TEXTE À LIRE:
Abidjan, 27 août 2025 (AIP)-Le Premier ministre belge, Bart De Wever, a exprimé de fortes réserves quant à la confiscation des actifs souverains russes gelés en Europe, estimant que cette mesure serait juridiquement risquée et pourrait entraîner des conséquences économiques et diplomatiques systémiques, a rapporté mardi 26 août 2025 l’Agence de presse russe (Tass).
Lors d’une conférence de presse conjointe avec le chancelier allemand Friedrich Merz à Berlin, M. De Wever a reconnu que certains gouvernements plaident pour la saisie pure et simple de ces fonds afin de soutenir l’Ukraine, mais il a mis en garde contre une telle approche.
« Je sais que certains gouvernements rêvent de confisquer ces fonds, mais je mets en garde contre cette pratique. Ce n’est pas simple d’un point de vue juridique », a-t-il déclaré. Selon lui, les actifs de la Banque centrale de Russie sont « juridiquement inviolables ».
Le chef du gouvernement belge a averti que confisquer ces avoirs enverrait un signal dangereux à la communauté internationale. « Si l’Europe commence à confisquer des fonds souverains pour des raisons politiques, d’autres pays pourraient perdre confiance et retirer leurs avoirs de l’UE. Cela aurait des conséquences systémiques et serait juridiquement dangereux », a-t-il ajouté.

[Lignes contenues dans un jeu de données]
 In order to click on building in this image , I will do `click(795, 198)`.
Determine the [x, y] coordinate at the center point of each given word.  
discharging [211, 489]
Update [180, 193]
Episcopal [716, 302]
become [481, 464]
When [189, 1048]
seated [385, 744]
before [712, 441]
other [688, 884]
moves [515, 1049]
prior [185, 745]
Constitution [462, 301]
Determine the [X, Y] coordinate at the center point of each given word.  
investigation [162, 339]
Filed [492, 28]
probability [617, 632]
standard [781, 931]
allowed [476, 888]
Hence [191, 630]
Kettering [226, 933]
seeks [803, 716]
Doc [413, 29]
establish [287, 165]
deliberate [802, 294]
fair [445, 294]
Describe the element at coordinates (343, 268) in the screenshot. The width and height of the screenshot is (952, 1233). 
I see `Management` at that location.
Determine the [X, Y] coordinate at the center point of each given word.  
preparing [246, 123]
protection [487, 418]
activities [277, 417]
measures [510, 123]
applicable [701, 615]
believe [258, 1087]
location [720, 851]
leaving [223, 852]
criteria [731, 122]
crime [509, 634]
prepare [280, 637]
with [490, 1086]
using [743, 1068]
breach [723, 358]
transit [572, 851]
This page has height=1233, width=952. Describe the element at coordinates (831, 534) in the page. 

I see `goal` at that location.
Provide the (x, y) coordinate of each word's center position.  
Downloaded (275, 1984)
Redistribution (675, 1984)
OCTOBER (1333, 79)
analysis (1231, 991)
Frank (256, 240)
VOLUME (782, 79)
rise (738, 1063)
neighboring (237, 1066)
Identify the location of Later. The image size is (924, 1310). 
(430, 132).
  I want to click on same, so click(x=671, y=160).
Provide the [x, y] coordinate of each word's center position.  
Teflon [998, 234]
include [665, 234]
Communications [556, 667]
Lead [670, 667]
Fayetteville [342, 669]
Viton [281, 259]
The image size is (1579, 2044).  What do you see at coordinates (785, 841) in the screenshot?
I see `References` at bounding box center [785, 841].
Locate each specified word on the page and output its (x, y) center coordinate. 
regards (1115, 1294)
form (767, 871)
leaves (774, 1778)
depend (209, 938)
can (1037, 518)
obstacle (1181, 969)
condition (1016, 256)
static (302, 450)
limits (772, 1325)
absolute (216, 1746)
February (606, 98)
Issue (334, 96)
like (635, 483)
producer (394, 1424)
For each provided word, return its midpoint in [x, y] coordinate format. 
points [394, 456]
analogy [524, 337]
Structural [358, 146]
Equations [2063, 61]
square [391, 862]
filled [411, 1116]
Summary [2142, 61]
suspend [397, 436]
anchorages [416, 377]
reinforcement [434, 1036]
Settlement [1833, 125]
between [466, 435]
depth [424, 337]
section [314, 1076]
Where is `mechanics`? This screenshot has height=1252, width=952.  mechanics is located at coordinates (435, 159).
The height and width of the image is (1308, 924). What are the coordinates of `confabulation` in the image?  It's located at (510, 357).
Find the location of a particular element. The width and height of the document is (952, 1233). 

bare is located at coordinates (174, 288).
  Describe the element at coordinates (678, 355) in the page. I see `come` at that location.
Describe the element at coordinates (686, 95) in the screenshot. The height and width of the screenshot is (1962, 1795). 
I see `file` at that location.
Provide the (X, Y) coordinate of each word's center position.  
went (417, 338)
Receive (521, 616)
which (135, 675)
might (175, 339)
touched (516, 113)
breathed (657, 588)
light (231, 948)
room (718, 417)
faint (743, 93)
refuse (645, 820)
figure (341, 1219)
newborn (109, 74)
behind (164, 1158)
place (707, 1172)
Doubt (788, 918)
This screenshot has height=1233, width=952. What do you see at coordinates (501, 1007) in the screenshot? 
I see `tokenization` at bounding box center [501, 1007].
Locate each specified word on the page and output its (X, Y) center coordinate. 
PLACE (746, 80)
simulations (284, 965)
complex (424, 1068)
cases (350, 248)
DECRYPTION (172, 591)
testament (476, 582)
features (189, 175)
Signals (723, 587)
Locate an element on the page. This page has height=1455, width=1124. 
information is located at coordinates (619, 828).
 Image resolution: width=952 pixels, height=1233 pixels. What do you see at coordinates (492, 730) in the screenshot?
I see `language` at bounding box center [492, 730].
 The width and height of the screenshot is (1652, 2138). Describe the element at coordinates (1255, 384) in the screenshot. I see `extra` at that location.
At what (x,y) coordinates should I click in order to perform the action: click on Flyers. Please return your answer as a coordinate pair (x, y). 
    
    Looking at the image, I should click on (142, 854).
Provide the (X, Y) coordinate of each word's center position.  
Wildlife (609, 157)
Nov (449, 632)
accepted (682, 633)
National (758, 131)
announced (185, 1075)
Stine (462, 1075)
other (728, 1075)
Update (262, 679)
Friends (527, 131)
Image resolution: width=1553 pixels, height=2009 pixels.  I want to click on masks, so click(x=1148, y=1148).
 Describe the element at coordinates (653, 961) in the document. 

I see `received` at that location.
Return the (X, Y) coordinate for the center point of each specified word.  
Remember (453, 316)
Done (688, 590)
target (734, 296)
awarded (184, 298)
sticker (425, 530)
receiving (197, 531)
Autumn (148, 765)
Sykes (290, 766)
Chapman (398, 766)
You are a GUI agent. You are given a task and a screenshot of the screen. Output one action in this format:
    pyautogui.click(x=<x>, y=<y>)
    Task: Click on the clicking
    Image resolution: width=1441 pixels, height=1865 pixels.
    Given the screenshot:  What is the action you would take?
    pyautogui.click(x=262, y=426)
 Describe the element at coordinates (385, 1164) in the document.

DÉTAILS DE LA TÂCHE:
D'après le texte sur les actifs russes gelés, avec qui Bart De Wever a-t-il tenu une conférence de presse conjointe à Berlin ? Ces lignes proviennent d'une autre source que le texte.

TÂCHE ACCOMPLIE:
Avec le chancelier allemand Friedrich Merz.